Nel 2024 il settore della Grande Distribuzione Organizzata a prevalenza alimentare ha confermato la sua capacità di tenuta e adattamento, registrando una crescita del fatturato del 3% rispetto all’anno precedente, nonostante l’inflazione azzerata. È quanto emerge dall’ultima edizione dell’Osservatorio di Mediobanca, che ha analizzato i dati di 124 imprese italiane e 31 grandi operatori internazionali nel periodo 2019-2024.
Nel 2023, il fatturato netto dei principali gruppi italiani della GDO ha toccato i 109,6 miliardi di euro (IVA esclusa), con una crescita complessiva del 28% rispetto al 2019 e un tasso medio annuo del 6,4%. Significativa anche la ripresa degli investimenti materiali (+18,7% sul 2022), in gran parte destinati a ristrutturazioni (90% dei casi) e nuove aperture (80%). Il margine operativo (EBIT) ha raggiunto il 2,9%, il più alto dal 2019, mentre il ROI si è attestato al 7,4%.
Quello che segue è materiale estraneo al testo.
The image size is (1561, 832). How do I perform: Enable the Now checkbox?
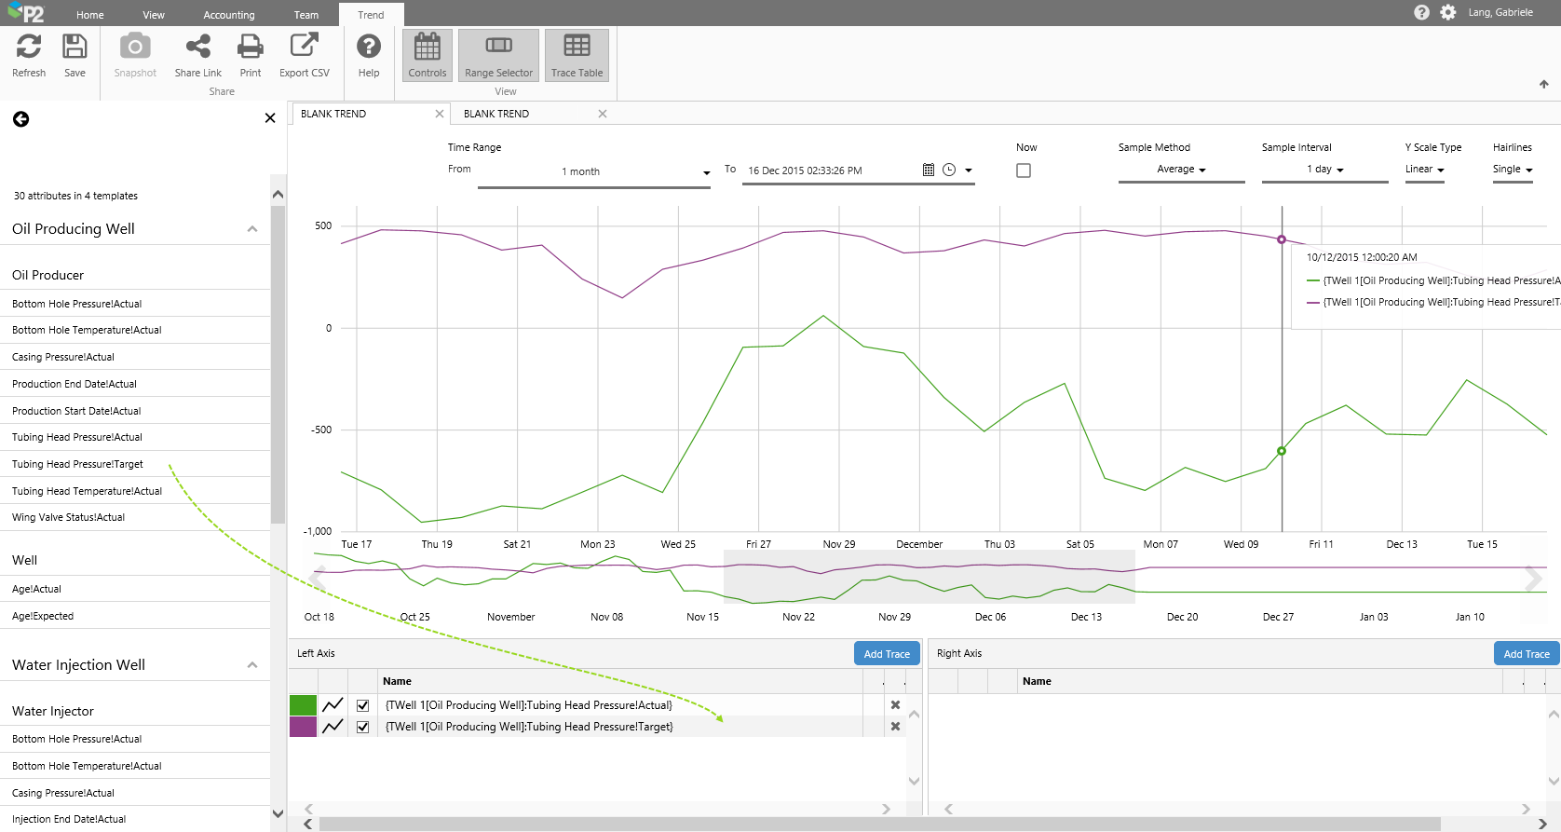(1024, 170)
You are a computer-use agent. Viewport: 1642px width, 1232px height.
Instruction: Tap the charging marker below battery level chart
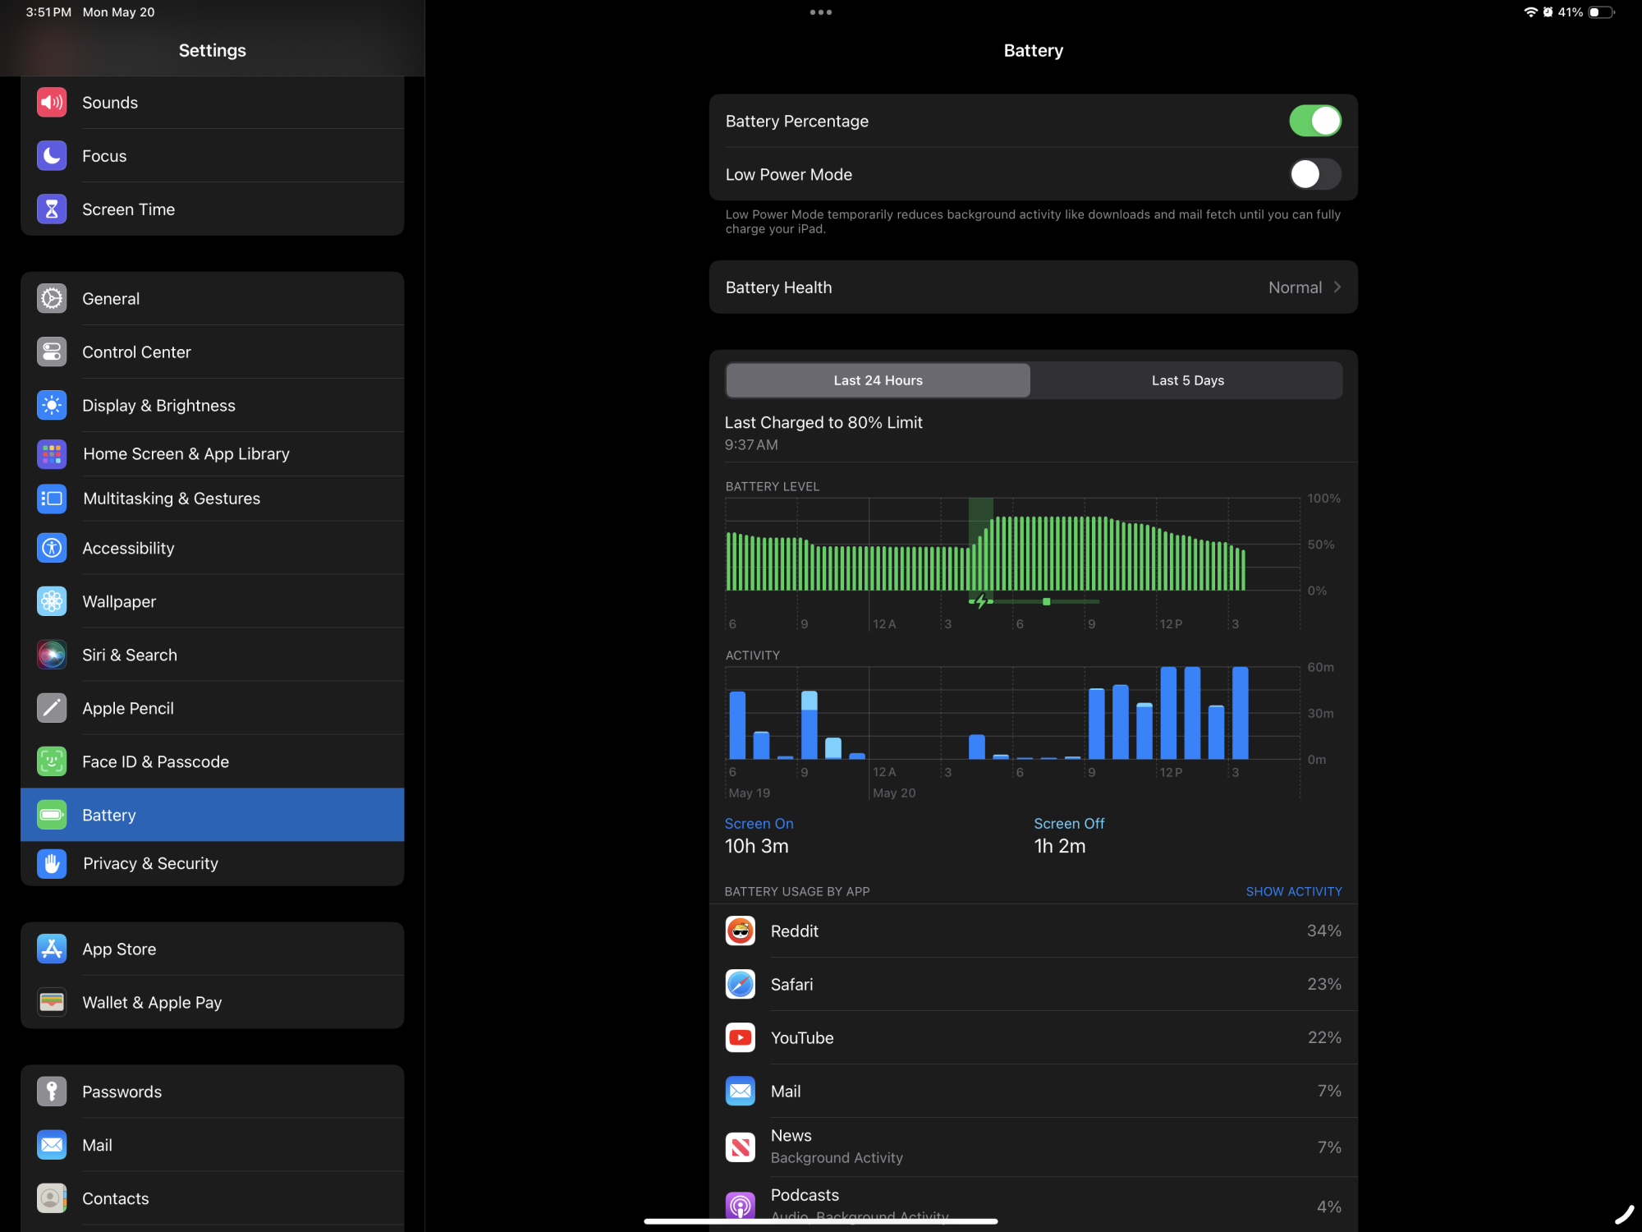pos(980,602)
I discount continuano a guidare la crescita (+9,2% nel 2023), ma la distanza rispetto agli altri operatori si assottiglia (+7,3%). Resta ampio, però, il divario nella redditività: EBIT margin al 4,8% e ROI al 16,5% per i discount, contro il 2,3% e il 5,9% degli altri. Tra i più performanti, spiccano Eurospin, Radenza Group, In’s Mercato e Agorà.
La quota di mercato dei sette gruppi della Distribuzione Organizzata, escludendo Coop e Conad, è cresciuta di 6,7 punti percentuali dal 2019. Agorà si distingue per performance economiche, Selex per espansione e solidità. Tra le realtà in crescita, FG Holding (Magazzini Gabrielli) segna un +23,2% di fatturato nel 2023, seguita da Multicedi, Tigros e Supermercati Tosano.
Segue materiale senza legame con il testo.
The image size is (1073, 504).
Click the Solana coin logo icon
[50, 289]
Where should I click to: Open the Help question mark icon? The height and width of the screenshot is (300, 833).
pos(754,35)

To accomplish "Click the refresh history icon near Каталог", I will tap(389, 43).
L’85,4% delle imprese è a controllo familiare e il 75% dei membri dei CdA è anche azionista. L’età media dei board è scesa a 59,3 anni (–3,8 dal 2019) e la presenza femminile è in lieve crescita, con un 19,9% di donne nei CdA. Solo nel 16,7% dei casi le donne ricoprono ruoli con deleghe operative. In gruppi come Selex e C3, la rappresentanza femminile supera un terzo dei componenti dei CdA.
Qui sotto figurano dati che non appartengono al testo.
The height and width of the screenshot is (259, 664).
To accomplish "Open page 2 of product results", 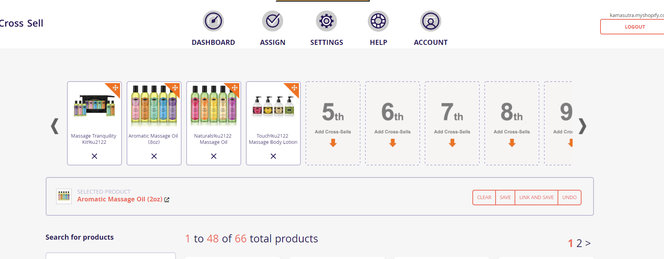I will (579, 243).
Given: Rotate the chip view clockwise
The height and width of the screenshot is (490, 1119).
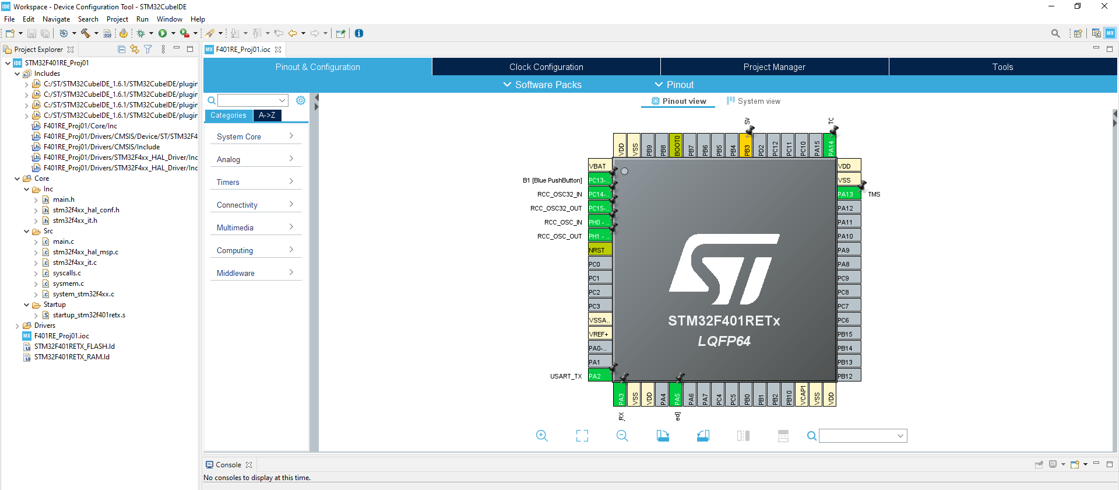Looking at the screenshot, I should click(663, 436).
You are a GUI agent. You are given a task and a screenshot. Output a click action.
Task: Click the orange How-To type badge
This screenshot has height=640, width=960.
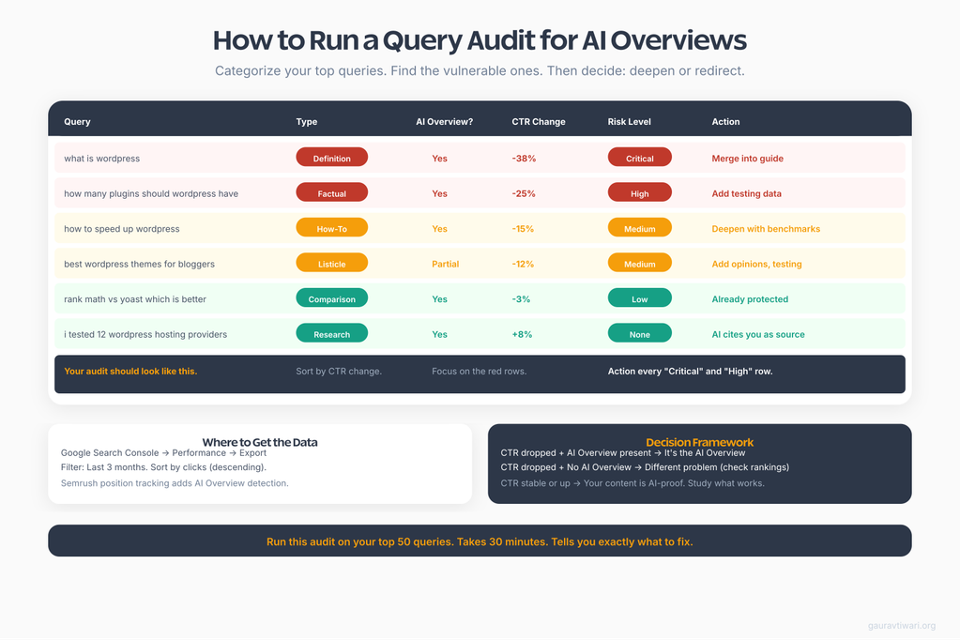click(x=331, y=228)
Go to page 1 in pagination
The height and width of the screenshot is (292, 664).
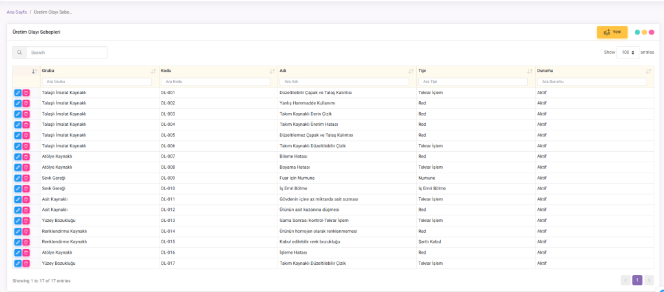[x=637, y=280]
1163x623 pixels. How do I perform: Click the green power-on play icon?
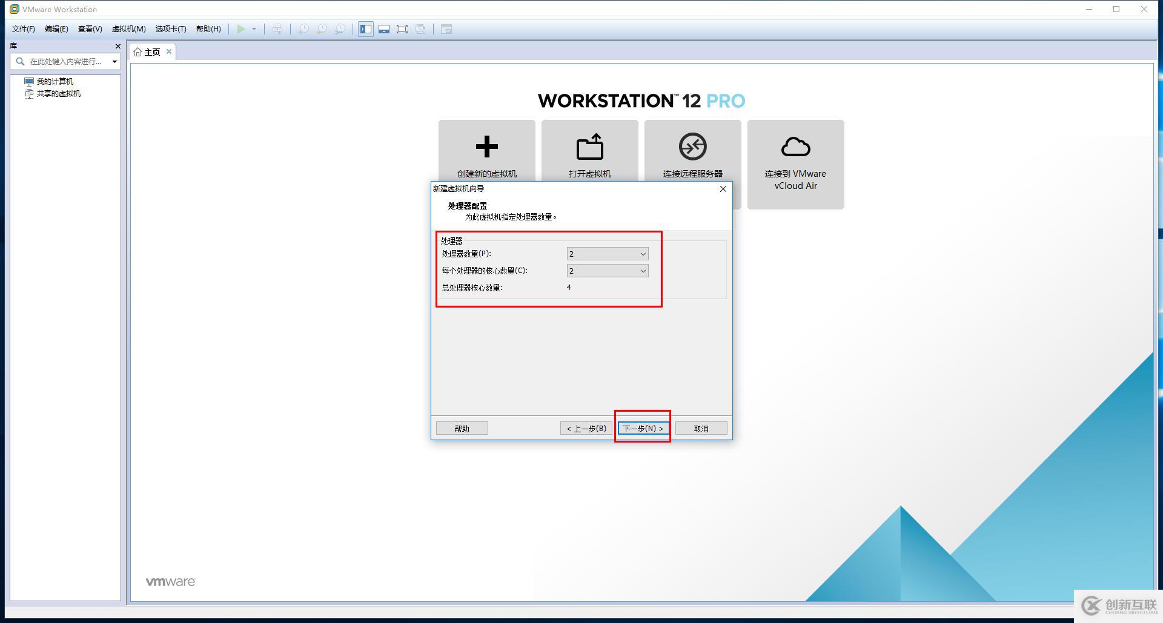[241, 29]
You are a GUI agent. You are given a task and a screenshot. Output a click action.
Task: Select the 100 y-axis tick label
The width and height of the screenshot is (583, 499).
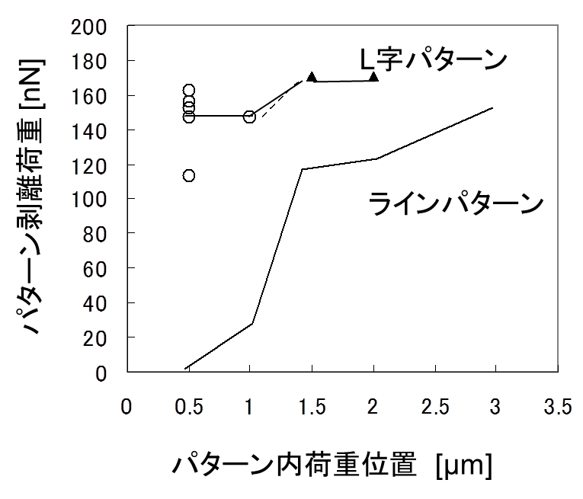tap(88, 200)
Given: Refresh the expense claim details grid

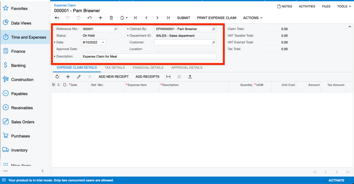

L’85% delle imprese ritiene gestibili le trasformazioni del mercato, ma solo investendo sulle persone (priorità per il 75%) e sulla tecnologia (70%), in particolare l’IA generativa. Il 60% punta su iper-personalizzazione e sviluppo della rete fisica. I prodotti a marchio del distributore (MDD) – ormai un terzo del mercato – rappresentano un’ancora strategica per oltre la metà degli operatori.
Il 75% delle aziende ha investito in sostenibilità nel biennio 2023-2024, ma nel 90% dei casi il motivo principale dichiarato è migliorare la propria reputazione. Solo il 16,7% ha un manager esclusivamente dedicato alle tematiche ESG (Environmental, Social e Governance). A fronte di una forza lavoro femminile del 63%, le donne manager sono solo il 21,6%. Segnali di cambiamento, certo, ma ancora troppo timidi per un settore che impiega centinaia di migliaia di persone.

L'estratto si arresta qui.